Content marketing is a very simple concept. Basically, we’re looking to sneak a promotional message into our audience’s brains via something that they really want to consume. Newspaper advertorials are a precursor to content marketing as we know it today, and it’s no accident that in many cases they vastly outperform traditional ads. People read newspapers for the articles, not the ads, after all. And if it looks like an article, smells like an article, then it’s going to get read.
One of the clearest online examples of content creation is the email newsletter. You, the content creator, have a message that you want to communicate to your audience. Your message is how fantastic your new product is. To convey your message to your audience, you write a newsletter telling everyone exactly how groundbreaking your new product is. Your newsletter is the content, and because you are using your newsletter to achieve your company’s goals, sending your newsletter out to your email database is content marketing. Simple, right?
The key to content marketing, as with all advertising, is to make the content bit as compelling as possible. If you’ve ever read a typical corporate press release announcing a product launch for example, this is basically the antithesis of what we’re aiming for: a dry, dull and purely self-promotional piece of little to zero interest to most ordinary people.

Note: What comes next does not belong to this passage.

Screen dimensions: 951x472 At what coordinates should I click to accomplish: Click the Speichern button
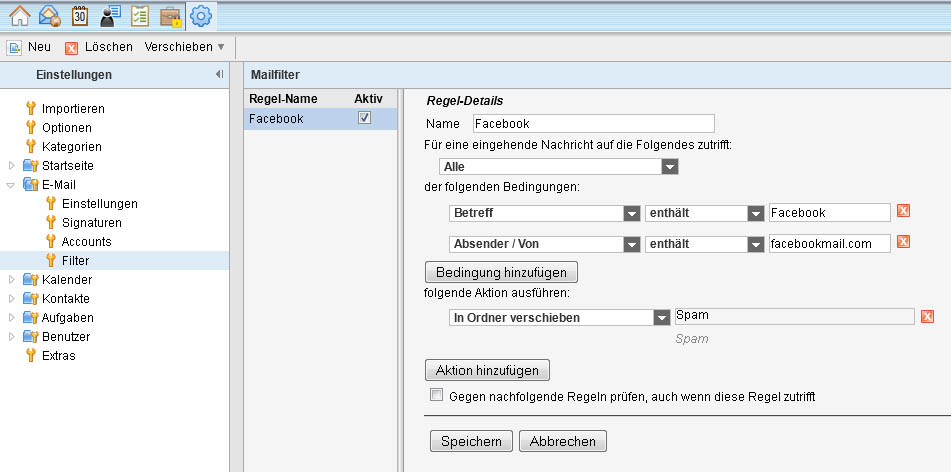click(471, 441)
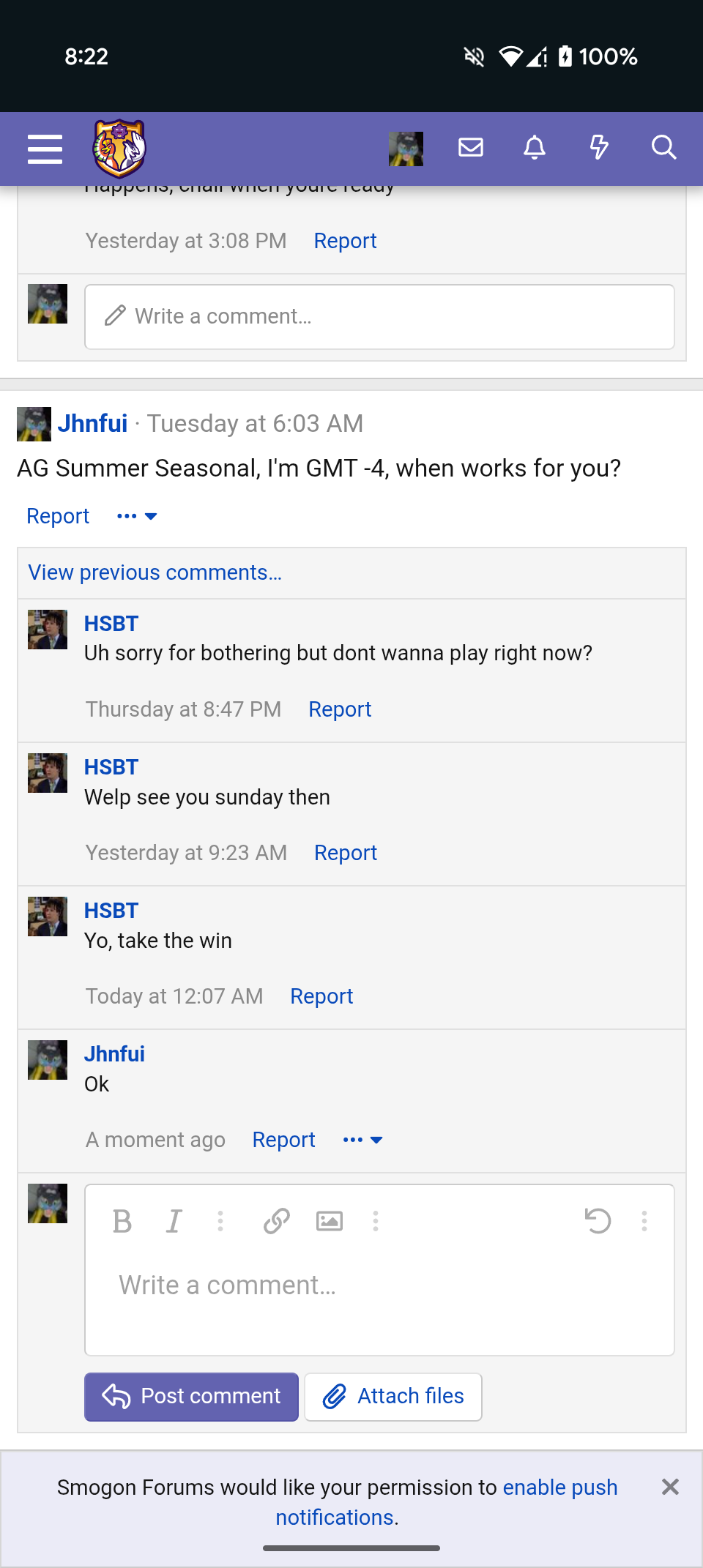Focus the upper collapsed 'Write a comment' field

point(379,317)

Going back to our email newsletter, because your audience has their finger hovering over the DELETE button as they read, your newsletter must offer something of value to your readers — otherwise, they won’t read it. This value could be information, entertainment, some kind of discount or gift, but it has to exist alongside your content’s original message if your content marketing is going to be seen by anyone. While adverts are just placed next to something of value in order to be seen by the viewer, the commercial message in content marketing is built in so as to be indistinguishable from the content.

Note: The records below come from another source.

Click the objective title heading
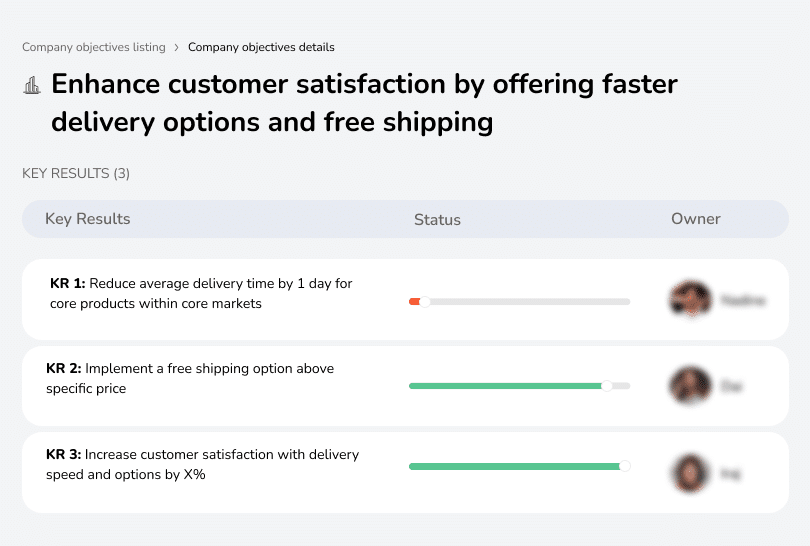The height and width of the screenshot is (546, 810). [x=364, y=103]
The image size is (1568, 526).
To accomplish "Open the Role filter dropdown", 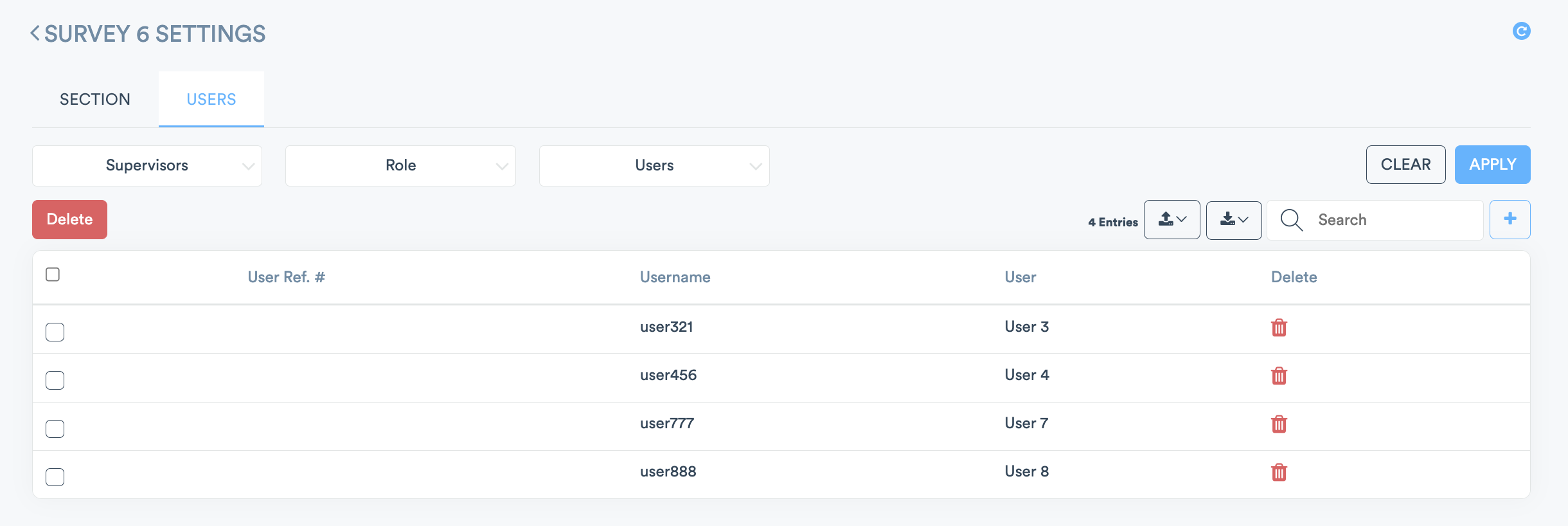I will point(400,166).
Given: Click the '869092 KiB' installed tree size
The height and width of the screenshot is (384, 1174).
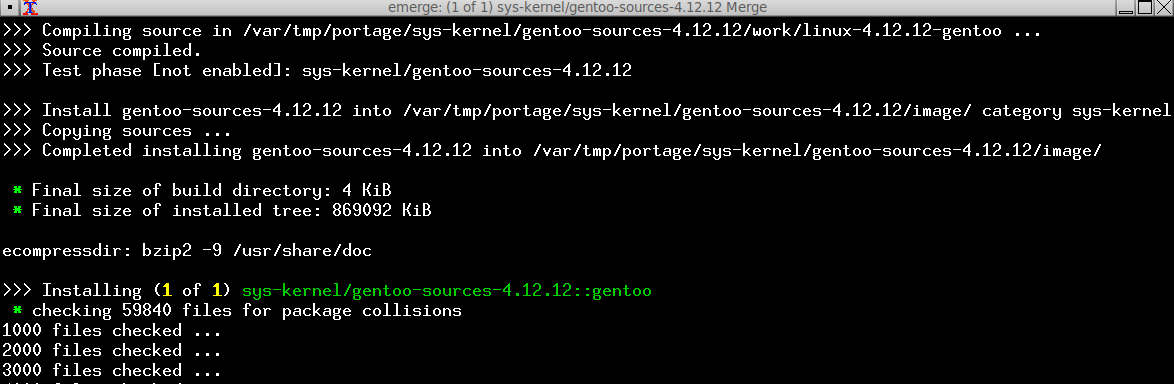Looking at the screenshot, I should coord(382,211).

Let’s sum up the differences between content marketing and advertising:
Contains a message? | Helps achieve marketing objectives? | Contains something of value for the audience? | Is paid for? | |
Advertising | Yes. | Yes. | Not necessarily. | Yes. |
Content marketing | Yes. | Yes. | Yes. | Not necessarily. |
2. What Successful Content Marketing Looks Like
Content marketing is not a new phenomenon. In fact, it’s much older than many people realise. In 1984, Hasbro, a toy manufacturer, thought of a relatively new way of selling their action figures. Instead of creating a twenty second commercial that talks about how awesome their new action toys were, they decided to create a twenty minute TV show that showed their audience exactly how awesome their new action toys were. The show was a sensational hit, and Transformer-related toys flew off the shelves at an astounding rate. In fact, Transformers has become so entrenched in modern popular culture that many people don’t realise that Optimus Prime and the gang started out as content marketing in disguise.

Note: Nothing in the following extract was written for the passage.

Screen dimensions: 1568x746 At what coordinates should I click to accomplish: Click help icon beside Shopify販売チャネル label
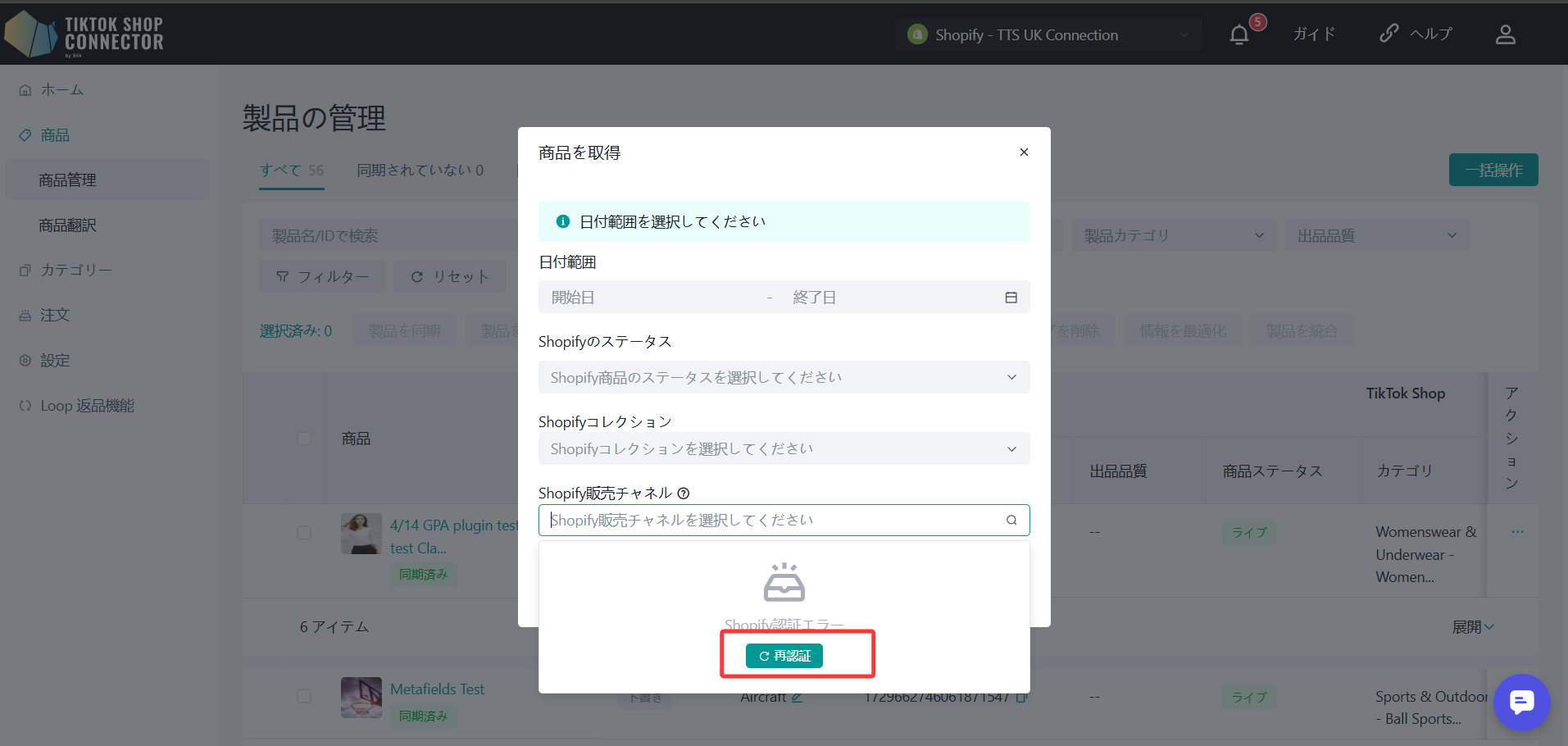684,494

But while Hasbro taught the world a valuable lesson about content marketing in 1984, content marketing has had a real renaissance in the internet age. This is because of two crucial factors:
- The internet connects businesses to a potential audience of millions
- The internet makes content creation much cheaper than ever before
Very few businesses have the resources to go out and create a TV show Hasbro-style just to promote their product. But by using resources that are free online, almost every business on the planet is able to start producing excellent content, such as blogs, infographics, or podcasts. One of the key reasons that content marketing is such an excellent tool for small businesses is that it costs as little or as much as you want to spend on it. Let’s look at some examples of super successful ninja content marketing from the internet age.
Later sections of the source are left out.